# Text to read
---+---

"The Adventures of Rocky and Bullwinkle"

Robert De Niro's whip-fast Fearless Leader blurs the line between humans and cartoons, but the rest of this clunky TV remake is stiffer than an iron curtain.

By Charles Taylor

Published June 30, 2000 7:00PM (EDT)

"The Adventures of Rocky and Bullwinkle"
Directed by Des McAnuff
Starring Rocket J. Squirrel (voice of June Foray), Bullwinkle J. Moose (voice of Keith Scott), Robert De Niro, Jason Alexander and Rene Russo

If you're a fan of the original animated series "The Adventures of Rocky and Bullwinkle," the first five minutes of the new feature-length film are just what you'd hoped they would be. In an animated prologue we learn that since Rocky and Bullwinkle were canceled in 1964, their hometown of Frostbite Falls, Minn., has fallen into rack and ruin. Our heroes are subsisting on ever-diminishing residuals. Things don't look much better across the sea, where the fall of the iron curtain has put the kibosh on the world-domination schemes of Fearless Leader and his agents, Boris and Natasha.

The animated sequence at the start of the film recaptures the look of the original TV episodes, a mishmash of lines and loops where everything looks like it was designed by a cockeyed architect. It's welcoming and familiar, but also sharply funny and fresh. You settle right into the tone of wiseacre humor as if the show were returning after a summer hiatus instead of after 36 years.

And then the movie starts.

Jay Ward's "Rocky and Bullwinkle" (which ran from 1961 to 1964) satirized Cold War paranoia, rah-rah patriotic spirit and the general idiocy of mass culture, all in the form of a Saturday afternoon serial -- one cliffhanger guaranteed per episode. Rocky was the true-hearted American hero, recast as a flying rodent with a high, scratchy voice. But the show's fans loved his moose sidekick, Bullwinkle, a galumphing boob with a voice that bounced as if a Ping-Pong ball was caught between his vocal cords and his epiglottis. The show congratulated its viewers on being smart enough to pick up the references strewn throughout (such as Bullwinkle emerging from the movies to boast, "Hey, Rock, I can imitate that guy. 'Stella! STEL-LA!!'"), but it was never smug. The heart of the humor lay in the tortured puns, the parodies of heroic exploits and the characters' breaking the action of the show to directly address the audience.

---+---

# Data block
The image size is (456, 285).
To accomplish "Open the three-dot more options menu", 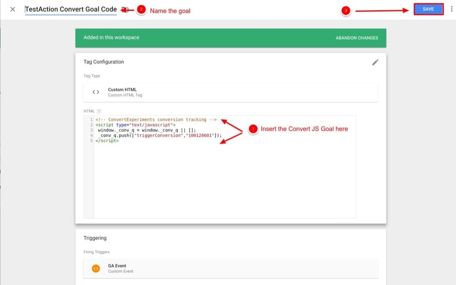I will [x=451, y=9].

---+---

Continue the review of "The Adventures of Rocky and Bullwinkle" from the last sentence shown, picking up right after the paragraph about what made the original show funny.

The trouble with the new film begins right with the conception: Fearless Leader finds a way to bring himself, Boris and Natasha into the three-dimensional world (where they are played, respectively, by Robert De Niro, Jason Alexander and Rene Russo) and commence plans for taking over the world. He plans to do it by broadcasting a cable station that will turn Americans into "mindless zombies incapable of independent thought," thus making them putty when he puts himself forward as a presidential candidate. The FBI summons Rocky and Bullwinkle into the world (where they are 3-D computer-generated models) to foil F.L.'s plans.

With a few exceptions -- "Who Framed Roger Rabbit" and the recent "Stuart Little" -- I've never seen a mix of live action and animation that didn't look clumsy and disassociated, as if the actors and the animated characters were communicating via shortwave radio in a hurricane. That's part of the problem here. Another is that the physics of cartoon humor simply don't translate to live action. Rocky and Bullwinkle seem a tad too cute in their computer incarnations. They're stranded in a real world, and so are the actors. When Boris' trademark hat flies off his head as Fearless Leader chews him out, or when Boris and Natasha sit suspended in midair before crashing to the ground, the jokes thud to earth with them.

A cartoon explosion has a lighter touch than a real explosion, and "Rocky and Bullwinkle" feels, for such a silly comedy, both heavy and slow. Humans can't react with the speed of cartoon characters, so the material loses the rat-a-tat-tat deadpan that set the tone of the TV series. (I guess there was no studio interest in making a full-length animated movie, though the five-minute prologue suggests there was both the will and the wit to make it a success.)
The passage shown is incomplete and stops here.